Logo Foundation Staff
Michael Tempel
1963-1965 Columbia University School of Engineering and Applied
Science
1965-1967 Columbia College, B.A. Sociology, 1967
1967-1968 Columbia University Graduate Faculties, Sociology
1971-1974 City University of New York, M.S. Education, 1974
1979-1981 Teachers College, Columbia University, M.A. Computing in
Education, 1981
I was interested in science as a child, especially electricity and electronics. I used to scavenge old television sets on the street, disassemble them and use the parts in my own projects -- radios, Geiger counters and other devices.
I had intended to become an engineer, but as I went through college I became more interested in the social sciences. I graduated with a major in sociology and then went on to do graduate work in that field, specializing in survey research. But I found the academic environment overly specialized and somewhat disconnected from the real world. So I did something quite the opposite: elementary school teaching. The first requirement of teaching at that level is to have a broad general knowledge.
I was very fortunate to land in a school with a special program called the Open Classroom, which was inspired and led by City College Professor Lillian Weber, a leading advocate of constructivist, active learning. Unlike much teacher training, this program was intellectually challenging. I had read the works of Jean Piaget in college and graduate school, but it all seemed very abstract. Now his theories formed the basis of our educational practice.
During my 12 years of teaching I developed interdisciplinary classroom projects based on various themes including, ecology, aviation, music, and city planning. The Workshop Center for Open Education at City College provided a place for ongoing professional development where I attended and also taught numerous workshops and courses.
It was there that I was first exposed to the Summer Institute, an intensive, hands-on, project-based workshop that lasted one to three weeks. I have since applied and developed this methodology in numerous organizations that I have worked in.
One of my classroom projects on the theme of city-planning included studies of structural engineering and architecture. This led me into a long collaboration with Mario Salvadori, a professor of civil engineering and architecture at Columbia University. Dr. Salvadori was one of the experts in the Scientists in Schools Program at the New York Academy of Sciences. We co-authored a teacher's guide on architectural structures that is still available today from the Salvadori Center an organization that Dr. Salvadori founded to further the work that began at the Academy of Sciences.
The Scientists in Schools Program brought scientists and engineers into schools to work with students and teachers. The central idea of the program was that professional expertise should be part of the teaching and learning process in pre-college education. In 1980 I left the classroom to work full time on Scientists in Schools at the Academy of Sciences.

▶ _Directions_
a - Print the records from the line with "2084x1154 pixels. How" up to and including their final line, reproducing each line unchanged.
b - Proceed with the biography of Michael Tempel, starting right after its last sentence.
The records are unrelated to the biography of Michael Tempel.

▶ _Data in this exercise_

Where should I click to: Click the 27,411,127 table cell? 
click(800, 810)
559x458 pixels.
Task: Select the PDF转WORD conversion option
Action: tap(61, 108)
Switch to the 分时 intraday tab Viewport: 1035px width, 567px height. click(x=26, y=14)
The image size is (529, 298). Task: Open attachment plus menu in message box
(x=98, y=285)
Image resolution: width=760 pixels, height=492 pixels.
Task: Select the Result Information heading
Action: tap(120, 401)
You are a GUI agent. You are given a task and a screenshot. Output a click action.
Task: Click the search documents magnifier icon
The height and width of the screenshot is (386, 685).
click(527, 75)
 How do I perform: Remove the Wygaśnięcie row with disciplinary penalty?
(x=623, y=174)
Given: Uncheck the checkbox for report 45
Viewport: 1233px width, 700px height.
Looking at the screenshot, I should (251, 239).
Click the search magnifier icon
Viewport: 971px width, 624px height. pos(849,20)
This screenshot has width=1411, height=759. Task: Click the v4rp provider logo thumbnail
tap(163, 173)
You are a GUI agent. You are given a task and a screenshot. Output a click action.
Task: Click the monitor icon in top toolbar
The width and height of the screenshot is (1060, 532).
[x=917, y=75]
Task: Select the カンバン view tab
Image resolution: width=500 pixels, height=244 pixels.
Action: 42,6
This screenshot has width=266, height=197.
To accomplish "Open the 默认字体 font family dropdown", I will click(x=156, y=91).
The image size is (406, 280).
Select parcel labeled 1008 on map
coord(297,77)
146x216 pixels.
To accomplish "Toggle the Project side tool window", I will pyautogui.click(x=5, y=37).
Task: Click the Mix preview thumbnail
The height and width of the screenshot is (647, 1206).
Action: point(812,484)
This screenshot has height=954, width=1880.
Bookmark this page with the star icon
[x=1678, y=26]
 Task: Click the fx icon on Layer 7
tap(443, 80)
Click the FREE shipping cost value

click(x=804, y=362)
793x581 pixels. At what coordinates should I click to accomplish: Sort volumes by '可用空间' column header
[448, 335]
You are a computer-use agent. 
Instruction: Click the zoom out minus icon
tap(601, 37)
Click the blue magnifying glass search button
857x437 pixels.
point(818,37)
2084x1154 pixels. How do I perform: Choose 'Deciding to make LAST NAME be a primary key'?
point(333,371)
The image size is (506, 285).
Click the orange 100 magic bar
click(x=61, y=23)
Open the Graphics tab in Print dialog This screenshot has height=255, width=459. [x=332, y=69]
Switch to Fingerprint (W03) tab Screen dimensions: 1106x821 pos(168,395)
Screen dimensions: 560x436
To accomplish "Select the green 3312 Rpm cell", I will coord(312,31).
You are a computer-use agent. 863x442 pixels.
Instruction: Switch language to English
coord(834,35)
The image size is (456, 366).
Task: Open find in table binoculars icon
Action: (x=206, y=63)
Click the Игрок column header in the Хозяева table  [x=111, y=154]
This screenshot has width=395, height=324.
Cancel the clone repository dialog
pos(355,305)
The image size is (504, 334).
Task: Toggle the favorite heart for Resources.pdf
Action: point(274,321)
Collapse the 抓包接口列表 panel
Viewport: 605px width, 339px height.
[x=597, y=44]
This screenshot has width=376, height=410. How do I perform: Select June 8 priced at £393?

▶ _Answers for the tasks_
a -
2084x1154 pixels. How do I perform: Choose 'Deciding to make LAST NAME be a primary key'?
point(333,371)
The image size is (506, 285).
Click the orange 100 magic bar
click(x=61, y=23)
Open the Graphics tab in Print dialog This screenshot has height=255, width=459. [x=332, y=69]
Switch to Fingerprint (W03) tab Screen dimensions: 1106x821 pos(168,395)
Screen dimensions: 560x436
To accomplish "Select the green 3312 Rpm cell", I will coord(312,31).
You are a computer-use agent. 863x442 pixels.
Instruction: Switch language to English
coord(834,35)
The image size is (456, 366).
Task: Open find in table binoculars icon
Action: (x=206, y=63)
Click the Игрок column header in the Хозяева table  [x=111, y=154]
This screenshot has width=395, height=324.
Cancel the clone repository dialog
pos(355,305)
The image size is (504, 334).
Task: Toggle the favorite heart for Resources.pdf
Action: point(274,321)
Collapse the 抓包接口列表 panel
Viewport: 605px width, 339px height.
[x=597, y=44]
This screenshot has width=376, height=410. How do I perform: Select June 8 priced at £393?

b -
Another scientist in that program was MIT Professor Seymour Papert, who had been working for a dozen years on Logo, a computer-programming environment designed for learning. I had worked with computers in the 1960s, when programming was done with punch cards or by rearranging wires on a circuit board. I liked tinkering with these machines, but I did not find an opportunity to incorporate them into a constructivist approach to learning and teaching. Dr. Papert's approach to computers and learning was very much molded by his long, close relationship with Jean Piaget. He had spent five years working at Piaget's institute in Geneva. Dr. Papert's vision was of the computer as a learning environment and tool that children could use for exploration and creation: a powerful idea that immediately resonated with me.
This was the time when microcomputers were first making their way into schools. In 1981 I joined Logo Computer Systems (LCSI), a newly formed company devoted to developing Logo software. I worked on software and hardware development, writing, project management, marketing and education. At this time I also continued working with Dr. Papert and the Logo Group at MIT, which was incorporated into the Media Lab when it was formed in 1985. In 1991 Dr. Papert and I formed the Logo Foundation, a nonprofit organization that provides support for Logo-using educators around the world.
In my years with the Logo Foundation, I have been involved in many major projects focused on technology in education, building on my earlier experience with LCSI. A prime example of this was the St. Paul Logo Project that was begun by Geraldine Kozberg in the St. Paul Minnesota public schools in 1980. For 18 years we engaged hundreds of teachers and thousands of students in Logo-based, constructionist learning.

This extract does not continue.